**本文**
▶
何とか今日のうちに奥穂に登っておきたい。
まだ日没まで十分時間はあるので、テント場から登山者の様子をうかがい、
登るタイミングを待つ。
15:00頃になって、混雑もひと段落したようなので、奥穂への登りにかかる。
最初のとりつきが急斜面で、ハシゴが二つとクサリ場がある。
そこを過ぎればひと安心・・・といきたいところだが、帰りにここを下ると思うと、
気は抜けない。
落石は受けたくないが、もっと大切なのは、自分が落石を起こさないことだ。
15:45 奥穂高岳山頂
この祠の横に立つと、結構な高度感だ。
周囲に目を移すと・・・ジャンダルム。
うへ〜、稜線を歩いてる人がいるけど、怖いな〜。
こちらは前穂方面。
槍方面はガスで隠れていたが、一瞬のガスの切れ目に穂先も見えた。
ひとしきり眺望を楽しんだのちに、下山にかかる。
穂高岳山荘が、真下に見えるくらい。
あかんぞ〜、落石は・・・自分にいいきかせる。
何とか山荘前まで降りると、もう夕景の世界。
常念を夕陽が照らしている。
穂高岳山荘の白出沢側に回って、笠ヶ岳方面へ沈む夕陽にしばし見惚れる。
一気に冷えてきたので山荘内に撤退、今回は夕食は山荘でいただいた。
日が暮れると、もう就寝タイムである。
十分に疲れてはいるが、そうそうは眠れないので、家族とメール交換する。
ドコモはバッチリ通信圏内だ。
娘たちの写メールに、心が和む。 ありがとうね。
《2日目》
周囲のテントでは、早くも3:00頃から動き出す気配がする・・・山の朝は早い。
それにしても寒い!。もう冬モードだ。
なかなかシュラフから出れない。
昨日、奥穂を登っておいたので、今日は涸沢岳のみで下山予定である。
時間は十分あるし・・・ゆっくりしよう。
5:30頃に日の出。
◀
**データ抜粋**
▶
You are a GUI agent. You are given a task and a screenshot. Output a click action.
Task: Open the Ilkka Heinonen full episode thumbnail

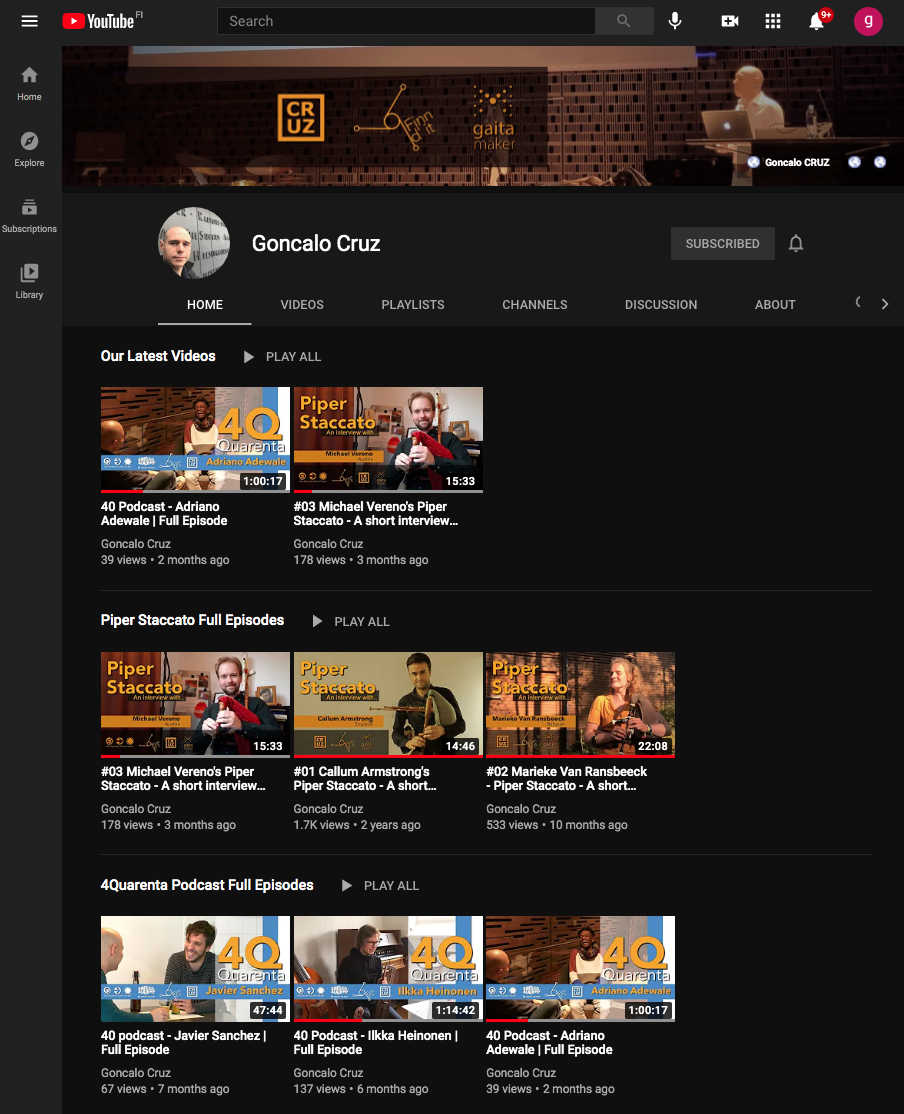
◀
**課題の説明**
奥穂高岳の山行記の続きを、最後の文『5:30頃に日の出。』の後から書き継ぎなさい。

**解答**
奥穂が朝日に染まる。
“おおっ、みんなもう登ってる!。”
涸沢岳へは、15分くらいで登れる。
西から吹く風が冷たい。
6:00 涸沢岳に着くと・・・槍ヶ岳
うぉ〜、かっこいい!。 槍は登った後でも、憧れが続くね。
写真左に薬師岳、右に鹿島槍まで。
やはり山は朝である。
早朝から準備する人は、これを満喫しようと期待してるんだね。
しっかし “すんごい絶景” だ。
南に目をやると、前穂の向こうに富士山!。
ありがとうございます!。
奥穂を望むと、登山道ルートがよくわかる。
眺望を堪能した後に下山。
テントを撤収して、穂高岳山荘に入り、コーヒーをいただく。
至福のときである。
7:20 山荘を後にして下山。
ザイテングラートを、へっぴり腰で降りる。
我ながらへたくそ!・・・いつものことではある・・・(-_-;)。
今度は涸沢小屋方面へ向かう。
ナナカマドはまだ緑だが、斜面の草紅葉は昨日に比べても、1日でだいぶ進んだように
感じた。今年の燃える涸沢は去年より早そうなのかな?。
涸沢小屋では、名物といわれるソフトクリームをいただく。
味は濃厚。
最近、いつもこんなん食べちゃって・・・
おっかしいな〜、下界ではソフトクリームなんて、まず食べないけど、
山だから・・・ということで勘弁して下さい。 反省はしています・・・(^_^;)。
13:50 上高地へ帰還。 お疲れさまでした。
足は痛いし、膝はケタケタ笑いまくり。
河童橋付近は、観光客も含めて、ごった返している。
今日の穂高は稜線もくっきり見えていた。
“ あそこ登ったんだ” ・・・と思えるのは幸せである。
河童食堂で豚汁定食をいただく。
これ大好きで、実は当初からの予定に入っていた。
これを入れるために、“2日目の行程に余裕を持たせた”といってもいいくらい・・・(^_^;)。
シャトルバスで平湯温泉に戻った後は、日帰り温泉 “ひらゆの森” へ直行。
これも当初からの予定に入っていた。
湯の花入りの露天風呂は極楽である。
奥穂高岳
実は親父が “若い頃に登った” という話を、以前に聞かされていた。
1泊2日で、初日に涸沢経由で穂高岳山荘に登り、翌日に奥穂から岳沢を
降りるコース・・・メチャメチャしんどかったと振り返っていた。
“ 親父、遅くなったけど俺も奥穂登ったよ。 メチャメチャきつかった。 ”
そんな報告を胸に、飛騨高山ラーメンも土産に実家へ・・・
そして家族のもとへ帰った。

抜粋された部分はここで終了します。